Do you know, dear, there were three of my old colleagues in the recently departed 21 group who did not want to go – in spite of being married and having their own homes in England. These fellows were literally glad, as each of the two or three sailing cancellations affecting their group, were announced. Even if they are not happy with their wives – and they professed the opposite!- I still cannot understand anyone being sorry to get away from this damned continent – and especially this country. The atmosphere here is not healthy: there seems to be no such thing as human dignity: the people are spiritually dead… everything to them is hopeless… and I’m sure few of them even contemplate the future. But perhaps a worse feature is the servility – obsequiousness – call it what you will – of the ordinary civilians: it’s horrible. Perhaps these things are not apparent to everyone. They ought to be: they are pretty obvious. But let’s get away from this pestilential subject.

This is the twenty-second… and today you have posted your last letter to Sgt. Greenwood… assuming you have obeyed my instructions. I imagine this will be one of those “last times” which will have caused you no sorrow or regrets… as ‘last times’ are usually apt to do.
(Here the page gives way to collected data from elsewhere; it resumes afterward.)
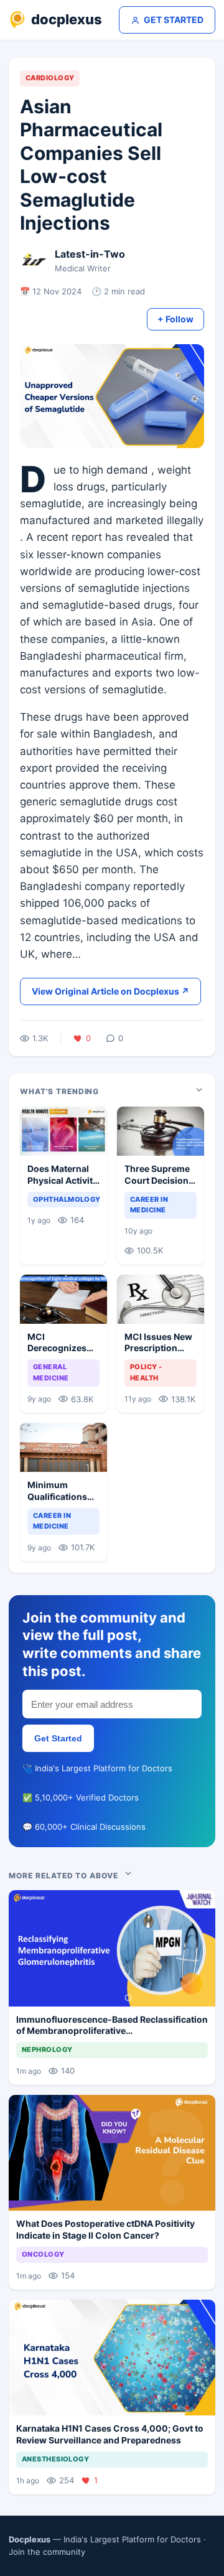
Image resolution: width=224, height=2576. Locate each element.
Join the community (47, 2552)
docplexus (66, 19)
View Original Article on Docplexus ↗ (110, 991)
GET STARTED (173, 19)
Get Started (58, 1738)
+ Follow (175, 319)
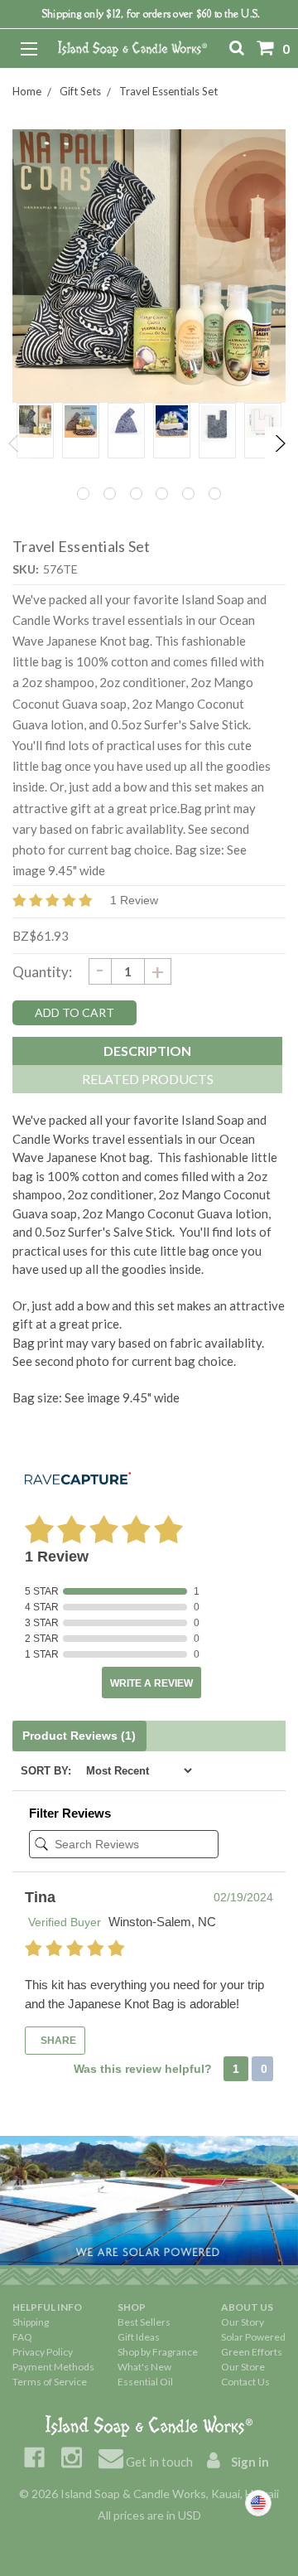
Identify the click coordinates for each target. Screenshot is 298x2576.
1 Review (134, 900)
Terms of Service (49, 2381)
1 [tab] (83, 493)
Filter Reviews (70, 1813)
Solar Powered (253, 2337)
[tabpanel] (35, 430)
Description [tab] (147, 1050)
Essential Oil (145, 2381)
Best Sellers (144, 2322)
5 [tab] (188, 493)
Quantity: (42, 972)
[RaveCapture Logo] (78, 1480)
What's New (144, 2367)
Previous (14, 443)
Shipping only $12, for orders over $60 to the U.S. (151, 14)
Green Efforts (251, 2352)
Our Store (243, 2367)
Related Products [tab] (148, 1079)
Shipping (30, 2322)
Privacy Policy (42, 2352)
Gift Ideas (139, 2337)
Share (57, 2040)
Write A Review (151, 1683)
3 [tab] (136, 493)
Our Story (242, 2322)
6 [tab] (215, 493)
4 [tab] (162, 493)
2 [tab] (109, 493)
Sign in (248, 2461)
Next (279, 443)
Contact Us (245, 2381)
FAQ (22, 2337)
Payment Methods (53, 2367)
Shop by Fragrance (158, 2352)
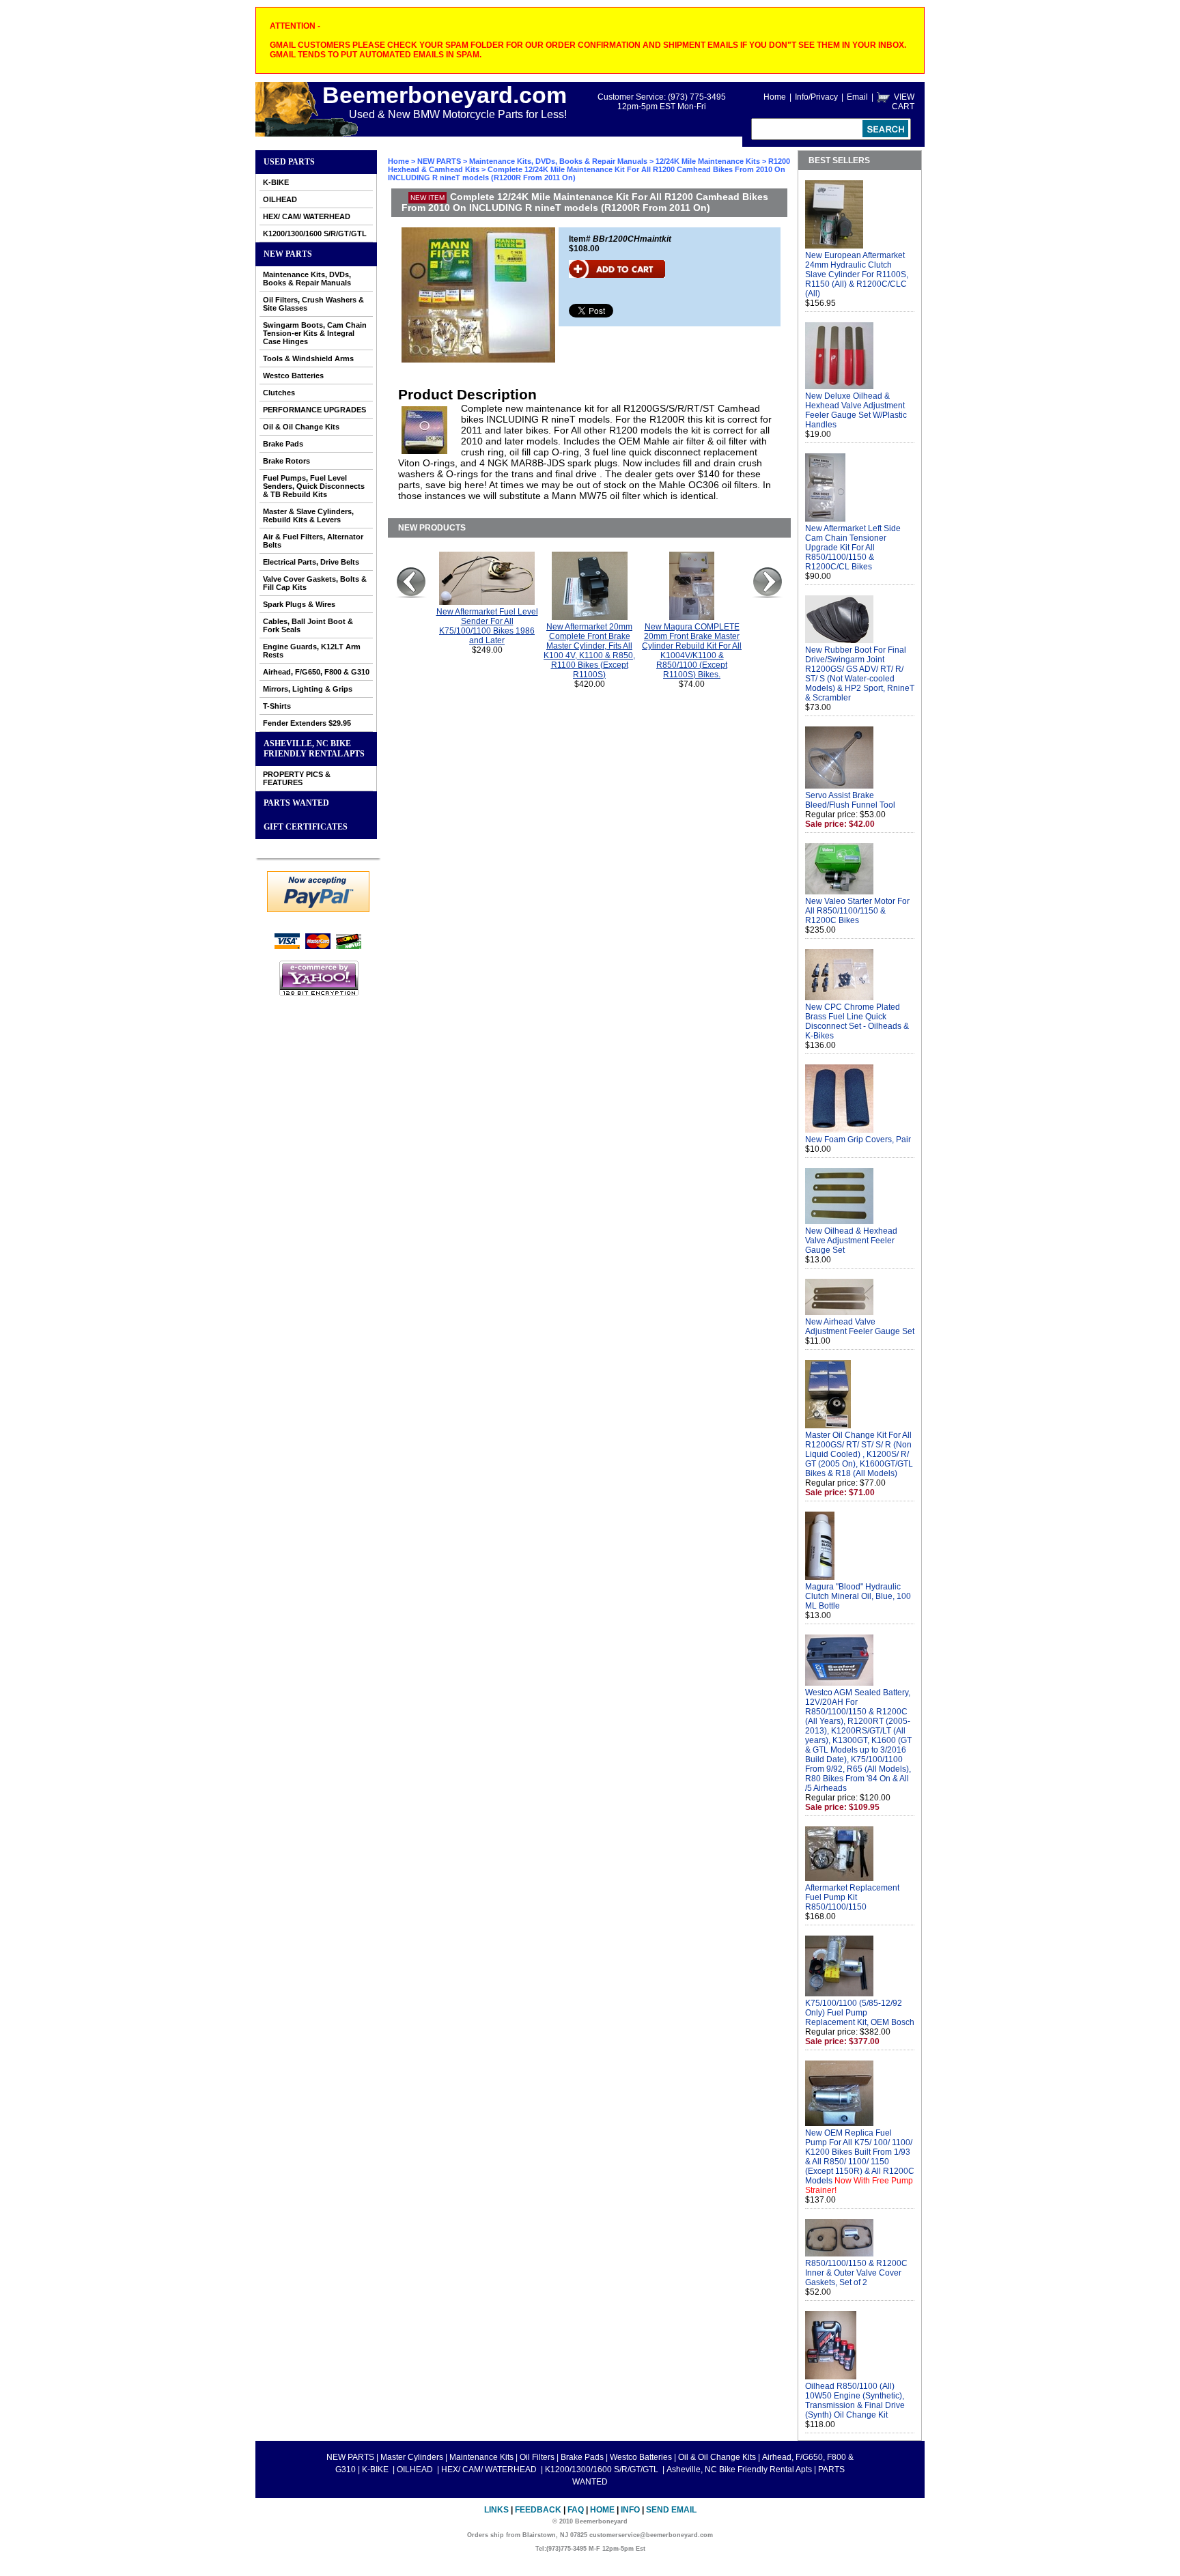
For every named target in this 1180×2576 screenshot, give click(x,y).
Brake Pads (283, 444)
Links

I have already done a few things for the last time, and have not yet felt any heart-breaks… nor do I expect to feel any. In fact, I feel myself becoming more light-hearted with each successive stage of my discharge. There are two reasons for this – both important: firstly, I am perpetually mindful of the fact that I am returning to my Jess… slowly, but inexorably. And this thought alone is sufficient to send me half-crazy with happiness… And then there is the lesser reason – but a big one nevertheless… that of my farewell to the army – and not only to the army as such, but for all it stands for:- something I have hated in its entirety since the moment I donned the uniform. But I have spoken about these things before: you know how I feel, darling… and I don’t think you will regard me as a hard-hearted brute when I say that I will leave it – all of it – without a single regret.

And maybe there will be some who will be glad to get rid of a few of us… Only the other day, it was remarked by someone – half-jokingly, I admit – that it will be a treat to live in the mess after my departure:- no more symphonies, no more operas, no more highbrow on the radio, but “bags of Bing”-!! this, of course, was a dig at my musical ‘eccentricities’, and constant criticism of the “Bing” fans. We have half a dozen of the latter in the mess: they seem to become transfixed at the mere mention of Bing Crosby’s name… and listen in silent rapture whenever his recorded voice comes over the air – and that is pretty often on the B.F.N.

Can you imagine it, Jess: a bunch of tough, hairy, soldiers being stirred somehow by the effeminate bleatings of a crooner. It wouldn’t be so bad if there were no words to his songs – but there are – and what words-!! Les Challinor too, has had his share of criticism – often being referred to as a bloody parson, or something equally uncomplimentary. But Les never loses his temper – and I admire him for it… just as I admire him for his religious sincerity. He is one of the few people I know who have remained more or less unaffected by the army life. I would like you to meet him sometime: I believe you will like him. Les is not a deeply intellectual bloke, but he is sensible and clean living. And he has a decent outlook on things. He is genuinely religious and tries to behave as a Christian should. In spite of his religion… or maybe because of it! – I have always got on well with him, and we are reasonably good friends. And then there is Tom Hamnett: – but I don’t care if you never meet Tom. He is not a bad bloke… but… there isn’t much about him, Jess. He is not interesting to talk to and has few constructive ideas. He is inclined, too, to be rather crude in his outlook. He surprised me, for instance, by boasting about having “clipped his daughter on the ear ‘ole” during his last leave when she returned one evening around 11.0 pm. She is 17 years of age – and has reached the ‘boy friend’ stage – and Tom seems to imagine that “ear clipping” will keep her virtuous. One thing he can do well – and that is conjuring: I have seen less clever stage conjurors than Tom. Maybe we will see him someday – to see him perform.